Davanti al gip Di Fine l’esame fondamentale per far luce sulle responsabilità dei quattro medici indagati per la morte del calciatore del Livorno sul campo dell’Adriatico lo scorso 14 aprile 2012

PESCARA. È durato tre ore al tribunale di Pescara l’incidente probatorio per fare luce sulla morte del giocatore Piermario Morosini, avvenuta il 14 aprile 2012 allo stadio Adriatico a seguito di un malore avuto durante l’incontro Pescara - Livorno. Per la vicenda sono indagati il medico sociale del Livorno Manlio Porcellini, quello del Pescara Ernesto Sabatini, il medico del 118 in servizio quel giorno allo stadio, Vito Molfese, e il cardiologo Leonardo Paloscia, direttore dell’Unità Coronarica e Cardiologia , presente allo stadio come tifoso. Gli atti ora tornano al pm.

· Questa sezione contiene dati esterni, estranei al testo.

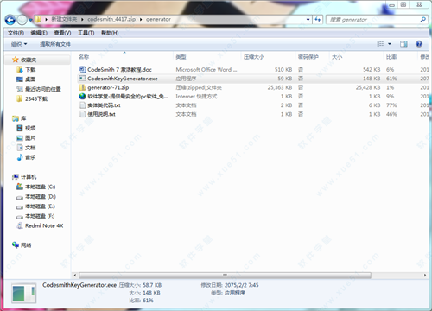Open the 工具(T) menu
The height and width of the screenshot is (311, 432).
tap(86, 33)
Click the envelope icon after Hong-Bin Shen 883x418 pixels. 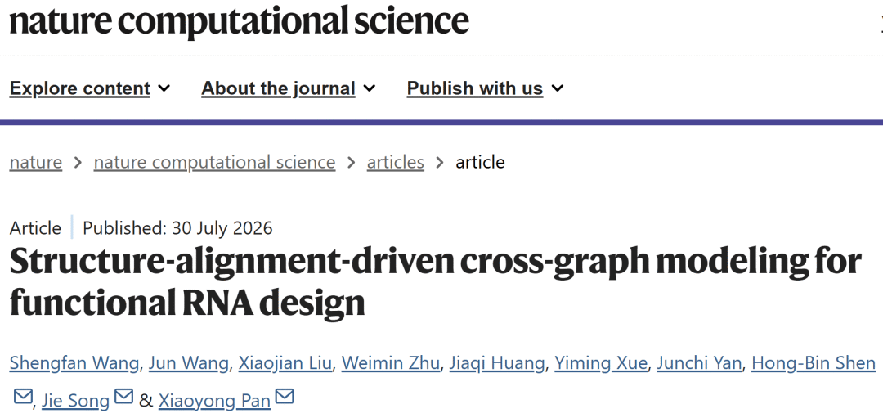click(22, 397)
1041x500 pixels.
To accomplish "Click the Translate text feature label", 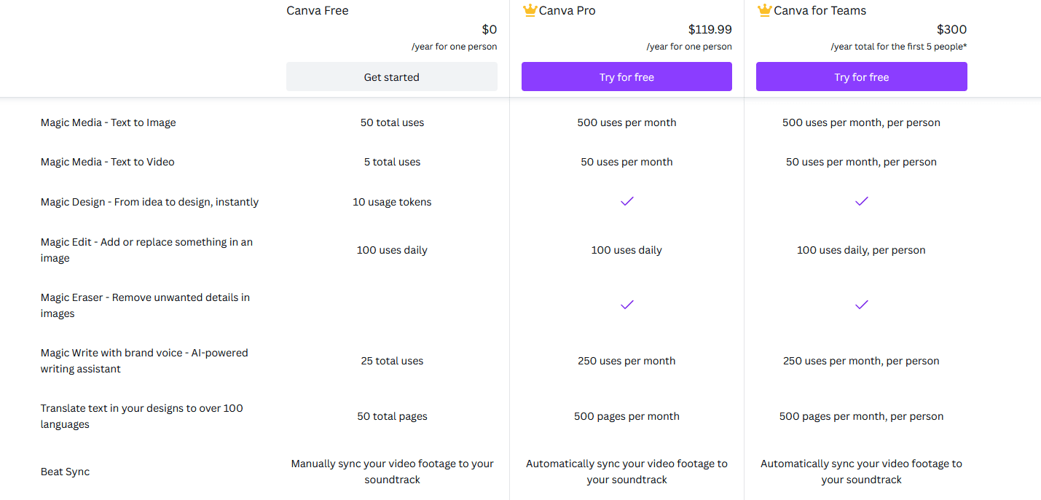I will 141,415.
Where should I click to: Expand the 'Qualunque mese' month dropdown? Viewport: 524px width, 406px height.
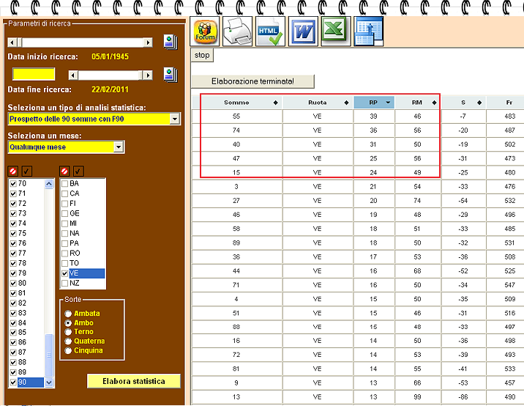119,147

Al centro dell’udienza di oggi la perizia dei tre consulenti nominati dal gip Maria Michela Di Fine. I tre Vittorio Fineschi, Francesco Della Corte e Riccardo Cappato, hanno illustrato quanto scritto nella perizia e cioè che il defibrillatore doveva essere usato. «Tutti i membri dell’equipe - si legge nella perizia - hanno omesso di impiegare il defibrillatore. Ciascuno dei medici intervenuti è chiamato a detenere, nel proprio patrimonio di conoscenza professionale, il valore insostituibile del defibrillatore semi-automatico nella diagnosi del ritmo sottostante e, in caso di fibrillazione ventricolare, il valore cruciale nell’influenzare le chance di sopravvivenza della vittima di collasso». I consulenti hanno anche analizzato il comportamento dei quattro medici che hanno prestato soccorso a Morosini per tentare di rianimarlo. Da parte sua l’avvocato De Nardis, difensore del professor Paloscia, ha detto ai cronisti che dalla perizia emerge «l’estraneità di Paloscia alla catena causale».

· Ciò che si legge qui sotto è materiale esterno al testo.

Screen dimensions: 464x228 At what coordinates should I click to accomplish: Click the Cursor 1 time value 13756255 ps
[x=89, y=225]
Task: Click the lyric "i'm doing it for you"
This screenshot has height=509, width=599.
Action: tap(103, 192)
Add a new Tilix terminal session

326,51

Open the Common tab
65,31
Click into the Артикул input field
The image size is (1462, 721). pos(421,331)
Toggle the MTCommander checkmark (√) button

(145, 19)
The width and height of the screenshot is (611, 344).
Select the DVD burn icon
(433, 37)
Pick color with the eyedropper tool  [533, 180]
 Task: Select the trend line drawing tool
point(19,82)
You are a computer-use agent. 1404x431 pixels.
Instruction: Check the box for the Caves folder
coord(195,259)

L’avvocato ha inoltre aggiunto che «i consulenti hanno introdotto un discorso di graduazione, cioè hanno detto che si poteva fare molto di più e si doveva fare molto di più. All’interno di questo molto di più ci sono delle graduazioni delle varie responsabilità e i colleghi hanno teso a ritagliare per i loro assistiti qual è la fetta di possibile responsabilità attribuibile. I periti - ha aggiunto - si sono espressi sull’utilizzabilità del defibrillatore, ma nulla possono dire su cosa sarebbe successo se fosse stato utilizzato. Per i consulenti il defibrillatore avrebbe dato una chance importante al giocatore, però tra coloro che sono intervenuti occorre graduare perchè oltre un certo limite temporale non c’è possibilità di recupero. I periti - ha ribadito - hanno graduato tutte le responsabilità, hanno tenuto conto del tempo di intervento, chi è intervento prima è più responsabile, e hanno determinato il tipo di responsabilità, cioè al 118 hanno attribuito una posizione di leader».

L’avvocato Girardi, difensore del medico sociale del Livorno Manlio Porcellini ha detto che «siamo intervenuti per primi perchè ci siamo accorti che il ragazzo stava male, però nessuno ci ha detto che c’era il defibrillatore e che andava usato. Abbiamo fatto altre cose utili e poi l’abbiamo lasciato nelle mani di altri. Riteniamo, quindi, che non ci siano gli estremi per il rinvio a giudizio, anche se ci rendiamo conto che è dura» . L’avvocato Lorenzi, difensore del medico del 118 Vito Molfese, ha sostenuto che al 118 non è mai stata notificata la convenzione tra la Asl e la Delfino Pescara per la gestione dell’emergenza in campo e sugli spalti.